──────── RECORDS FOR THE EXERCISE ────────

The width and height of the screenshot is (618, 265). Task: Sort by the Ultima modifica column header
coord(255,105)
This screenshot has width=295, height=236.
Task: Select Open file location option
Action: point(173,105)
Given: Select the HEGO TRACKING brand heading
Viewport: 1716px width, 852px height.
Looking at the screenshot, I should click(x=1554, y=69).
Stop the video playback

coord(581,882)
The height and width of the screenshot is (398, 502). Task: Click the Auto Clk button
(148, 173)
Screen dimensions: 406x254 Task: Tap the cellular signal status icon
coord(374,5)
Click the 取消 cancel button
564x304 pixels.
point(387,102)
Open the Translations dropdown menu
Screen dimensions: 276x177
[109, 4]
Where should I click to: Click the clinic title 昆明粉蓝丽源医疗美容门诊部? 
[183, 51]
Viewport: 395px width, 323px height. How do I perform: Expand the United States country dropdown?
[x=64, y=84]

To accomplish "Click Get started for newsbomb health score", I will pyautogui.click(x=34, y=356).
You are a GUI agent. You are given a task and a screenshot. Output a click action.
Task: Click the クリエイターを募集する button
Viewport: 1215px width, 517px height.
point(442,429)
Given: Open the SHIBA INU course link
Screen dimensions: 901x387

────────

WHAT THE TASK REQUIRES:
Write out the lines of the records exactly, starting at the one holding "Task: Click the クリエイターを募集する button" and ending with the last line, and include no others.

EXERCISE OUTPUT:
Task: Click the クリエイターを募集する button
Viewport: 1215px width, 517px height.
point(442,429)
Given: Open the SHIBA INU course link
Screen dimensions: 901x387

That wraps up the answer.